Big bank CIOs looking to certify router components - Gartner
CIOs losing control over IT as CEOs take a closer interest in cutting-edge technology
CIOs at some major global banks don't just want to security certify routers and other major items of communications and computing equipment - but the components inside, according to Gartner analyst Peter Sondergaard.
"Security is so fundamental to their business that they now seek to understand how routers are built because every single component that goes into making the hardware needs to be certified as secure," claims Sondergaard.
Not only that, he adds, but that some major banks are spending as much as $500m on computer security alone, and CIOs are equally concerned about the internal threats that their organisation faces.
"The stakes are so high now that spies inside organisations may be paid by criminal entities to compromise security. This means that CIOs need to be ever more sophisticated at detecting these internal threats," Sondergaard wrote in a blog post.

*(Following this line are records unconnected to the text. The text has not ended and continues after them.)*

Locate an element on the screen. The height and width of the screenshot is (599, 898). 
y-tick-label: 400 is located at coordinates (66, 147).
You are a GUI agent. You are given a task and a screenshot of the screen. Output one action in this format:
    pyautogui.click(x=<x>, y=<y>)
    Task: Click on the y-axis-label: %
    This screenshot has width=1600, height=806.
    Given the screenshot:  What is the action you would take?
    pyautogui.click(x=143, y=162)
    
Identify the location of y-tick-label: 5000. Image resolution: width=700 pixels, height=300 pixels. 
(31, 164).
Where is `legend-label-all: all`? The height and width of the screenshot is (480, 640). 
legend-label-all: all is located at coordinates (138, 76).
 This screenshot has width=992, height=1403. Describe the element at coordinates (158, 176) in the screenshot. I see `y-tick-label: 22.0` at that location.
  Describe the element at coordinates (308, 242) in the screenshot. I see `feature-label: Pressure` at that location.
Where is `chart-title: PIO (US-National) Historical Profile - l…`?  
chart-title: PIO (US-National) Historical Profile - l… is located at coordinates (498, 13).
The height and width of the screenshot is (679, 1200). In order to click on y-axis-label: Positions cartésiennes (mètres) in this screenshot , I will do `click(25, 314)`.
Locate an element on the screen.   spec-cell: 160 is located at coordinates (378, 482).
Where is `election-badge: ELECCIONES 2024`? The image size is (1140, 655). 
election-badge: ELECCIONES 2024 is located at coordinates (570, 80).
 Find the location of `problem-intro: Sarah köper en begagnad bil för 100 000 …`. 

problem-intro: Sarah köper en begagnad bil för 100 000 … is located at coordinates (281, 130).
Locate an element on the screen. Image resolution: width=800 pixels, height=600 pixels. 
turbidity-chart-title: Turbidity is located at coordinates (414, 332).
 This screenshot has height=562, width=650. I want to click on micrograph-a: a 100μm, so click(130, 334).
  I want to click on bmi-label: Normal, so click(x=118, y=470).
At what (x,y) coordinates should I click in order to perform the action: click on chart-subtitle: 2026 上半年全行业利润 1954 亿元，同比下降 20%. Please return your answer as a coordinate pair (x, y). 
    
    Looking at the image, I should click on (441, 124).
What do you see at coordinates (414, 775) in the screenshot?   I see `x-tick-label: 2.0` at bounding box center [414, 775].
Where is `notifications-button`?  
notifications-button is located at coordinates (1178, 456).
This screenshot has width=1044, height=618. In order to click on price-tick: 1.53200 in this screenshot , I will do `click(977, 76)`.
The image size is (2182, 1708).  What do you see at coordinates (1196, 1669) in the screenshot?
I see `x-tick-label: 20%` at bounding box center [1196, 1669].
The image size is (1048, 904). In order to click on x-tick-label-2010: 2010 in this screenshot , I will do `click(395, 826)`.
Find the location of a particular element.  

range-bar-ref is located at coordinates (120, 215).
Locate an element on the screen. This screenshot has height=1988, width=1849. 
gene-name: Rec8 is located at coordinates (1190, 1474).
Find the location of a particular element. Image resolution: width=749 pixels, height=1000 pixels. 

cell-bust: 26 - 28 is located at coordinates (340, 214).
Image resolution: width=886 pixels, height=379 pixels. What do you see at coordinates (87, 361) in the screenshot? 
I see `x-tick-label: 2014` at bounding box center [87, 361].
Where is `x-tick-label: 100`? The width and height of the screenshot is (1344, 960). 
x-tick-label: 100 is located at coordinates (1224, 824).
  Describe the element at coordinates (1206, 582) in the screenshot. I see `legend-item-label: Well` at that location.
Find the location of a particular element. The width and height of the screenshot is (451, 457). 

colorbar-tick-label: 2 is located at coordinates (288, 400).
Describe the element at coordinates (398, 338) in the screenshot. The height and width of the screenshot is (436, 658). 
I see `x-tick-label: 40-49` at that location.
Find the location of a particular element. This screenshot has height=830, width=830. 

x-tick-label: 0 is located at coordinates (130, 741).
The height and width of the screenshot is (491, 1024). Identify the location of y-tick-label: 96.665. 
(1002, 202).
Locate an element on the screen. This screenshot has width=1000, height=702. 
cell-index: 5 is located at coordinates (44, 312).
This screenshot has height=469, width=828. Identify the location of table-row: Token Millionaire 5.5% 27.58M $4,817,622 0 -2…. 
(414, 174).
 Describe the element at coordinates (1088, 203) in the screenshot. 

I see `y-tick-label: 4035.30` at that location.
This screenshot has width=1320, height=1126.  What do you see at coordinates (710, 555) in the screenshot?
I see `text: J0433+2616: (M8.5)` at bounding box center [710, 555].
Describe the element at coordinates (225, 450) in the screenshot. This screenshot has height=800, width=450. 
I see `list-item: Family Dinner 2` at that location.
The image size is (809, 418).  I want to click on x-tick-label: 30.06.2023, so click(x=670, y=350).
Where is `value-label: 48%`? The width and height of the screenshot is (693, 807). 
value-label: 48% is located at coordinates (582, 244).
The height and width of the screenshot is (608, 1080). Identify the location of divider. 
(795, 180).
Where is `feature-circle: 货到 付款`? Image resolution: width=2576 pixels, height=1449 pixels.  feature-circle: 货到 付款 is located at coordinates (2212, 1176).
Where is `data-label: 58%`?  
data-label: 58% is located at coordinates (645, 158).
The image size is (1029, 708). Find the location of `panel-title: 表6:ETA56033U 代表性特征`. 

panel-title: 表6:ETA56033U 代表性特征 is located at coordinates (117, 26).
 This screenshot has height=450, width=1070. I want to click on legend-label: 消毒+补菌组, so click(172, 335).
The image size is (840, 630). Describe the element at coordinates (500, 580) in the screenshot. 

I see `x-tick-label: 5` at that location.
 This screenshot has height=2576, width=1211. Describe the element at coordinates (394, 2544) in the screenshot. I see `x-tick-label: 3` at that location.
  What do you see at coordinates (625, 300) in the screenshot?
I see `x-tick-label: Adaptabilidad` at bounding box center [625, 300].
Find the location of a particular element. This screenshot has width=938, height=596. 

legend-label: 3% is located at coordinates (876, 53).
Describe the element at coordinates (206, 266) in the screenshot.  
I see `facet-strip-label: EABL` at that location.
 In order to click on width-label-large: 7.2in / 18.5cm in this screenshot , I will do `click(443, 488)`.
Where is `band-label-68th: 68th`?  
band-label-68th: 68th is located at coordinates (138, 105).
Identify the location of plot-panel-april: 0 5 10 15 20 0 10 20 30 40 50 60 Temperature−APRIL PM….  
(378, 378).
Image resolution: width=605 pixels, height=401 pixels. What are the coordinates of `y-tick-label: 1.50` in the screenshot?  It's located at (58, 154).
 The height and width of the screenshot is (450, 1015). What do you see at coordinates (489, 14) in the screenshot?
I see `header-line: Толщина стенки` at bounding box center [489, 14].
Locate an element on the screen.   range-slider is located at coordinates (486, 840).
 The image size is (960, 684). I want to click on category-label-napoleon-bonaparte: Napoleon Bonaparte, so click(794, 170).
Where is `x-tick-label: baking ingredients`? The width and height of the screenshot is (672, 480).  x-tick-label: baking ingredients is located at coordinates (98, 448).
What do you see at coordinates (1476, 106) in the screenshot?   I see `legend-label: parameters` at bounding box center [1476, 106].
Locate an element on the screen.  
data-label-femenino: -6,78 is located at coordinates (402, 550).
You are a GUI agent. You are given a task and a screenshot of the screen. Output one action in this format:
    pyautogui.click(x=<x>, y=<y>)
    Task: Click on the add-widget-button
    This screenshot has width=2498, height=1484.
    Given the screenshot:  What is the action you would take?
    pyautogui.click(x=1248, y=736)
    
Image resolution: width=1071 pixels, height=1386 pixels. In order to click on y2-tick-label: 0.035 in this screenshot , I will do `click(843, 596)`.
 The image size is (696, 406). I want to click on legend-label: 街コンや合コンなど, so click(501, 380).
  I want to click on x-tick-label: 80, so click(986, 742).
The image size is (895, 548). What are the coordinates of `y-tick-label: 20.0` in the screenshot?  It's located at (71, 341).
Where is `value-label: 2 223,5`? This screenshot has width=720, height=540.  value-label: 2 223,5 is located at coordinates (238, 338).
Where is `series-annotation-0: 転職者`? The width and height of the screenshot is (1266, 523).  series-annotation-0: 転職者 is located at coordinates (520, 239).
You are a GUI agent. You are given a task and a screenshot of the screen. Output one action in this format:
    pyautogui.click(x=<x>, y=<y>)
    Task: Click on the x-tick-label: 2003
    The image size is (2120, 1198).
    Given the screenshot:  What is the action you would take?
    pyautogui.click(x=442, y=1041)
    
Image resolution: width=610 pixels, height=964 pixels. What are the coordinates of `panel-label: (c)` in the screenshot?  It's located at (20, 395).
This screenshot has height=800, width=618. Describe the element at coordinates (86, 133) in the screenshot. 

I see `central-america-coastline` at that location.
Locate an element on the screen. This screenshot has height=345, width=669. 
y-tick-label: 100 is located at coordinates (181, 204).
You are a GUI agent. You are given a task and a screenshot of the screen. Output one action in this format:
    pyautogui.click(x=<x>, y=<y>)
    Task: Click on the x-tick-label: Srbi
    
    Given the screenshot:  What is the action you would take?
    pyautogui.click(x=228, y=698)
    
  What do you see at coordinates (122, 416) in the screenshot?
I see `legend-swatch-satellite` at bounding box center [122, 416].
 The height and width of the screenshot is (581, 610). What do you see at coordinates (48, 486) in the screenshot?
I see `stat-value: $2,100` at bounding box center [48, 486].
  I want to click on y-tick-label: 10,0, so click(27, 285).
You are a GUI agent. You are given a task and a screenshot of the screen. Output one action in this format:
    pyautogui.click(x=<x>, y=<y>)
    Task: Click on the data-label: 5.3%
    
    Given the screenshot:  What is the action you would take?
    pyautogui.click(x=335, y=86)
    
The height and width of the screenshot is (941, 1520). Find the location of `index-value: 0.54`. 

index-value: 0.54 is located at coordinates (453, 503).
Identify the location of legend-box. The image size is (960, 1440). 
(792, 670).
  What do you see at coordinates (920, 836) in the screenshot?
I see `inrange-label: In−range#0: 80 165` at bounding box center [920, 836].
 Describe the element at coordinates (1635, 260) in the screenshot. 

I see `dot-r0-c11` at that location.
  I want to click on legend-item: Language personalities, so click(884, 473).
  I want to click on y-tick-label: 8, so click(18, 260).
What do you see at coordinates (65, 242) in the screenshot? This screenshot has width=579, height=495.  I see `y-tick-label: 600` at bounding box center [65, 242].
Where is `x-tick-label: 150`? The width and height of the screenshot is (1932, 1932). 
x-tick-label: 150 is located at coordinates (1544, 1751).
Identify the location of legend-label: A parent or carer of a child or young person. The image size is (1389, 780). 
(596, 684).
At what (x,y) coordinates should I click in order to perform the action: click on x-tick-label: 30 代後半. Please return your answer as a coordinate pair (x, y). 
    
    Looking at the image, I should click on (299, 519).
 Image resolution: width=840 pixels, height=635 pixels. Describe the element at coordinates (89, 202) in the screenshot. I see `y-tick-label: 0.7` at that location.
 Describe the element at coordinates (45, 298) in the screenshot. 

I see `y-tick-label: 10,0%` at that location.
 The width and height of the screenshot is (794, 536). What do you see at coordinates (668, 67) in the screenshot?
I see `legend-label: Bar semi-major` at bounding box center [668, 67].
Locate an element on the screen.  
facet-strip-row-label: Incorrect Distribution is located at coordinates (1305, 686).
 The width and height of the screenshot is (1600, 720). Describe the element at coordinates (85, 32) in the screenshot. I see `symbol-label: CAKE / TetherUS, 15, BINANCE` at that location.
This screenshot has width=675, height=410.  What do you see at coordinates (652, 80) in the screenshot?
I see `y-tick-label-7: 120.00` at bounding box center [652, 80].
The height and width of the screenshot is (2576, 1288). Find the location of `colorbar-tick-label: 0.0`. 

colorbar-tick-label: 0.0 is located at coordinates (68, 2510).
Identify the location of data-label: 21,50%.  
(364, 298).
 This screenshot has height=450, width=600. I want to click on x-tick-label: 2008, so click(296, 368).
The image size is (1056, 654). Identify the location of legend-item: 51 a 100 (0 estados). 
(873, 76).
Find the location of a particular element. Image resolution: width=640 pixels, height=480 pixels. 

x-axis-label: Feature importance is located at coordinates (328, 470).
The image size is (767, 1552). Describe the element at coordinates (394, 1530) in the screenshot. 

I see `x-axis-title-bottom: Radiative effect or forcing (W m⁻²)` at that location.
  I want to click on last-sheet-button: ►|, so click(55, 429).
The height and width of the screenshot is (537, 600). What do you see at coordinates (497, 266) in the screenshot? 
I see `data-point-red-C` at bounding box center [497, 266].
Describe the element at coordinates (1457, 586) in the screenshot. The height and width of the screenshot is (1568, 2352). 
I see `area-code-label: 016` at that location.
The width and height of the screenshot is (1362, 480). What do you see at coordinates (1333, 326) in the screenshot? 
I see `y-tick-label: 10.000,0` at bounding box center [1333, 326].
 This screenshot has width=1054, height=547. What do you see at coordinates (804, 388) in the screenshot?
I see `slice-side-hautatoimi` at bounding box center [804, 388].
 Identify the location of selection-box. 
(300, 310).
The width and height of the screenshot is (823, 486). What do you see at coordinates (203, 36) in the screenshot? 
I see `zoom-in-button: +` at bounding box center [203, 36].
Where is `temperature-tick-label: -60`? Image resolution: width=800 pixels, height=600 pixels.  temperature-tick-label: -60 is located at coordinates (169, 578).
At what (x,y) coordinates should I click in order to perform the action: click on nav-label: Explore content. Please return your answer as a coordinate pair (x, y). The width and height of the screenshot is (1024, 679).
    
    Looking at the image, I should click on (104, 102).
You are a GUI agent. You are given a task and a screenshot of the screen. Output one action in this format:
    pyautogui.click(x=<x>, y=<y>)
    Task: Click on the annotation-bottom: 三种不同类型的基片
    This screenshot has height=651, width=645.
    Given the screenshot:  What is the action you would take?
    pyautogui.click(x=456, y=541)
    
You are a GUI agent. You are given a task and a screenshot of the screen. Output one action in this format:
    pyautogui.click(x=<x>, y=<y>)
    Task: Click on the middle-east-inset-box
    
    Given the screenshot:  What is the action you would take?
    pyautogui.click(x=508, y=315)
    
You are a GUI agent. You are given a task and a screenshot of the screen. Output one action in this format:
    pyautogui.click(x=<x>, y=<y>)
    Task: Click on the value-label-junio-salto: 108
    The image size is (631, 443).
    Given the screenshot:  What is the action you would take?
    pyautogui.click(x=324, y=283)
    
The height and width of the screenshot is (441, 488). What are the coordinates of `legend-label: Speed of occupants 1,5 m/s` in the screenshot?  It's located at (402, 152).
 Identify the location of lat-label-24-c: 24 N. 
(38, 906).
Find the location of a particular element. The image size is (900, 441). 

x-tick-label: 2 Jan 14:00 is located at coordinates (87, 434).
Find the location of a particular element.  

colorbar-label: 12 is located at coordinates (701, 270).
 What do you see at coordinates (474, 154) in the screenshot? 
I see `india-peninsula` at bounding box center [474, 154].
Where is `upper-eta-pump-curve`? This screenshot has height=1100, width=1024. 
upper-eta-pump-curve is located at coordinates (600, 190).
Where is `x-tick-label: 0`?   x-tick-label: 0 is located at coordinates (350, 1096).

Sondergaard was reflecting on what he sees as the main themes emerging for CIOs over the next few years. These include the huge level of pressure to "innovate or die" as each wave of IT has become increasingly central to the survival of corporate organisations.
According to Sondergaard, major organisations are increasingly focused on "bimodal IT", in which bedrock technology, such as ERP systems, is expected to run flawlessly 24 hours a day, seven days a week, while CEOs take a much closer interest in supposedly cutting-edge technology that could either drive growth or disrupt traditional markets.
One CIO, wrote Sondergaard, "explained to me that he and several of his peers in the industry are increasingly seeing CEOs set up new, separate teams focused on Mode 2 initiatives. These teams typically report directly to the CEO.
"This allows the CEO to directly influence the outcome of the project and ensure it gets done. The consequence of these changes is that CIOs are losing aspects of their responsibility and, along with it, their budget," he wrote.
These changes occur at a time when even CEOs increasingly regard "information" as "the new oil" - the key driver for the creation of new goods and services in the 21st century - hence the importance of big data as a means of driving meaning from information. One financial services company that Sondergaard has spoken to recently has a 1,000-strong team working purely on data and analytics, and this team reports directly to the CEO rather than the CIO.
As a result, the pressure on organisations to find and develop IT talent is intensifying, from IT leadership right down to coders on mobile apps.
"All of the CIOs I spoke to said this is one of their biggest challenges; that hiring the right talent is key to being successful. In their experience, finding the right combination of skills and knowledge required in each of these areas is getting harder, not easier, to find," wrote Sondergaard.